- Directions
This exercise calls for duplicating every entry below exactly, without the images.

(Stored items)

____

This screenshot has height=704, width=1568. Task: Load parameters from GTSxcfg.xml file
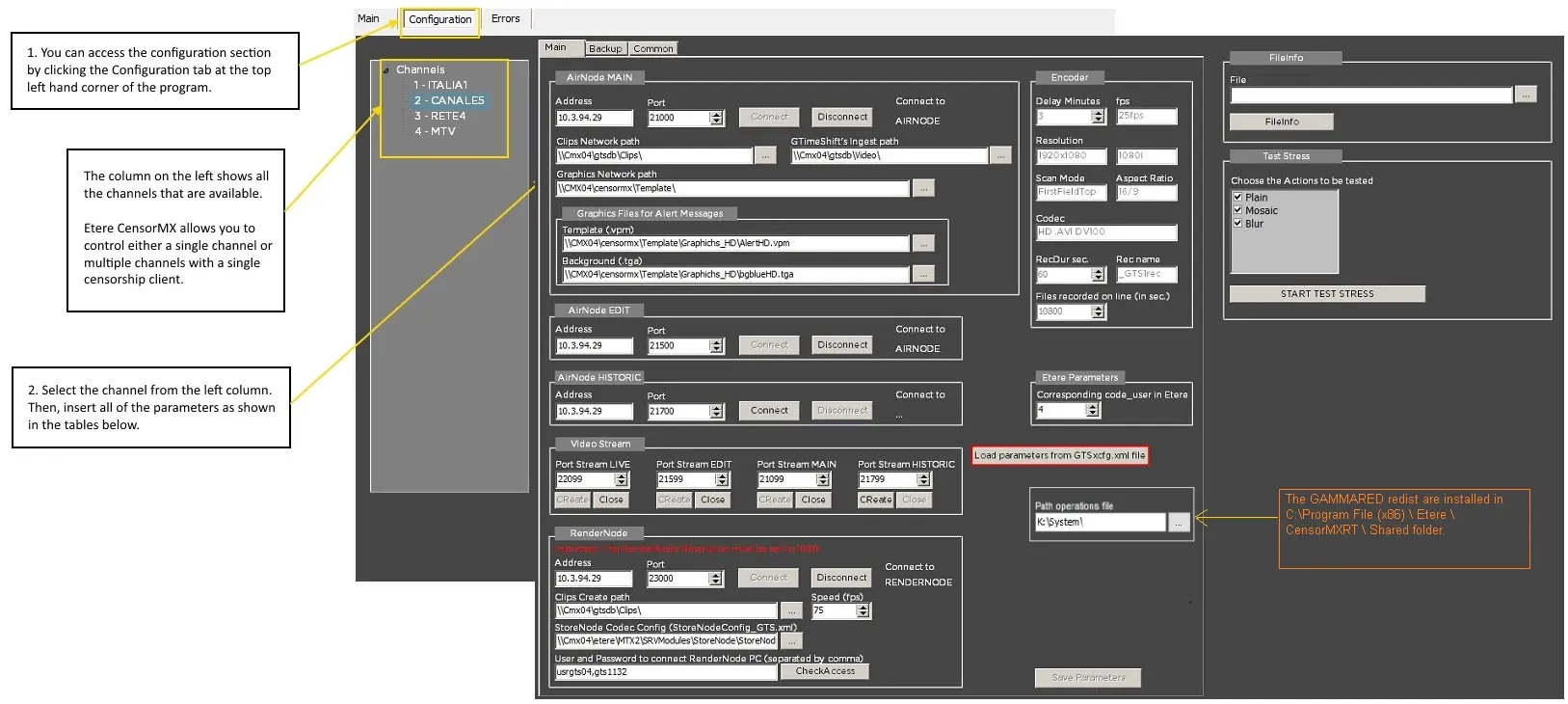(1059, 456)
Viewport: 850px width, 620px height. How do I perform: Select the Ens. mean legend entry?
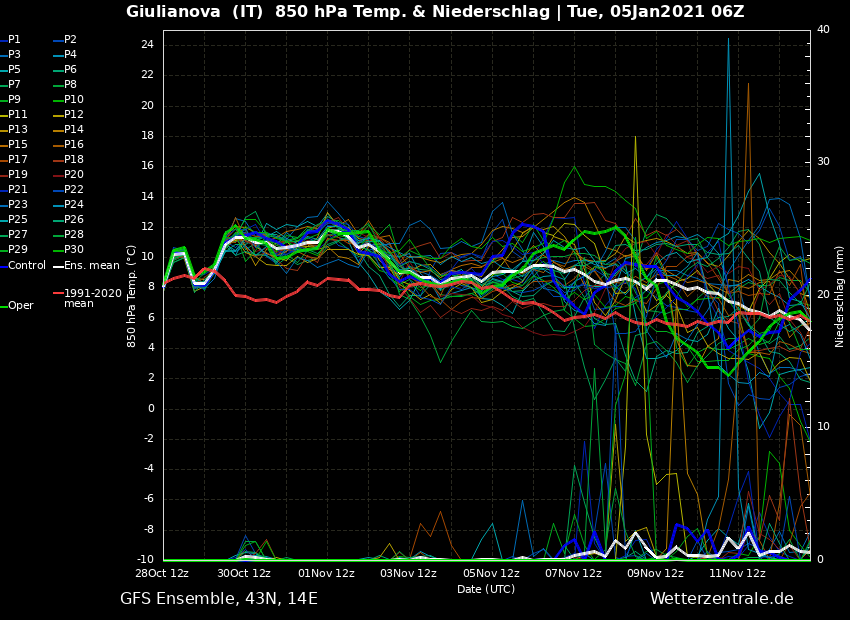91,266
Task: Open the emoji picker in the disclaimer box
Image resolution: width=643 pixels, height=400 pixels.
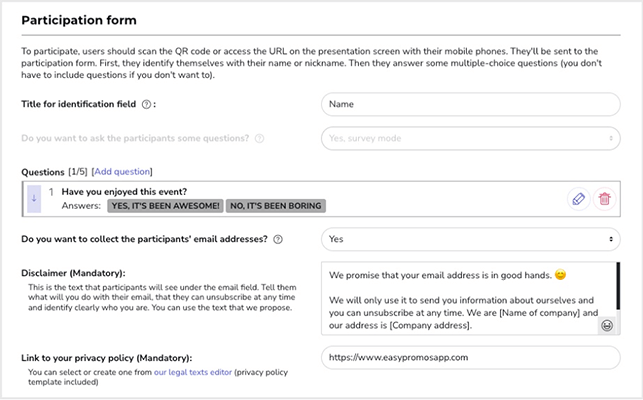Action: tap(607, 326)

____

- Solved exercise
This screenshot has height=704, width=1568. Task: Load parameters from GTSxcfg.xml file
(1059, 456)
Viewport: 850px width, 620px height. How do I perform: Select the Ens. mean legend entry?
91,266
Task: Open the emoji picker in the disclaimer box
Image resolution: width=643 pixels, height=400 pixels.
Action: tap(607, 326)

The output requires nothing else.